(Source records)
:::::

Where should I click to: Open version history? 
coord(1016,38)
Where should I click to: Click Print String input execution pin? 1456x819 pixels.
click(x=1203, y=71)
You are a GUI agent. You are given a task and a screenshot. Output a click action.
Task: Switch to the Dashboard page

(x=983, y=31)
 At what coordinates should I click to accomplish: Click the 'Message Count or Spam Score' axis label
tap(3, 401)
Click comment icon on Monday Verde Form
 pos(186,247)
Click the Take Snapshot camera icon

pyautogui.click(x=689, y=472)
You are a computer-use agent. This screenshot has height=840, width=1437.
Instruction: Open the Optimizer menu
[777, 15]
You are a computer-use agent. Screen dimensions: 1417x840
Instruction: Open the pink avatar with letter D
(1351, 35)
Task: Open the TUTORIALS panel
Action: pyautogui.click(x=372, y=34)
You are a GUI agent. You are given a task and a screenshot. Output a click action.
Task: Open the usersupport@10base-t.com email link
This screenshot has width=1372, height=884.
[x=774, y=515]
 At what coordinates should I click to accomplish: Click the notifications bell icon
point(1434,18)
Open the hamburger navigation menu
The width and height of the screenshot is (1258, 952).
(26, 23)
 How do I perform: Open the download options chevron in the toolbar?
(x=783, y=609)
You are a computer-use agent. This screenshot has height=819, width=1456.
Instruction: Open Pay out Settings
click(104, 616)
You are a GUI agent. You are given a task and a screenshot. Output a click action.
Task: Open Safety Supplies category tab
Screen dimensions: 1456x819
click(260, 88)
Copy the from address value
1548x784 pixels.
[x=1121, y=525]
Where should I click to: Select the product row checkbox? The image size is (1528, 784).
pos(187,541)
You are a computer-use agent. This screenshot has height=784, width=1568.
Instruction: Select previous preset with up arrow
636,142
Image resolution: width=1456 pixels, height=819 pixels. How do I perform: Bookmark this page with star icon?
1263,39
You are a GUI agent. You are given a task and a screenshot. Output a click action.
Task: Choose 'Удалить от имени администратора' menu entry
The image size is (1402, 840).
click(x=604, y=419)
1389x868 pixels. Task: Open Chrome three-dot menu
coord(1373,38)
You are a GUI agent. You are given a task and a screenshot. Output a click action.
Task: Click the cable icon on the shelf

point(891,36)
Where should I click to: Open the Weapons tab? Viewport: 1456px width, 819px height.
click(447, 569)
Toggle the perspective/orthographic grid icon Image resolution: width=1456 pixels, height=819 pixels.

:::::

WHAT YOU WILL DO:
In the records above, collect each line with "computer".

RESPONSE AREA:
You are a computer-use agent. This screenshot has height=840, width=1437.
You are a computer-use agent. Screen dimensions: 1417x840
You are a computer-use agent. This screenshot has height=819, width=1456.
You are a computer-use agent. This screenshot has height=784, width=1568.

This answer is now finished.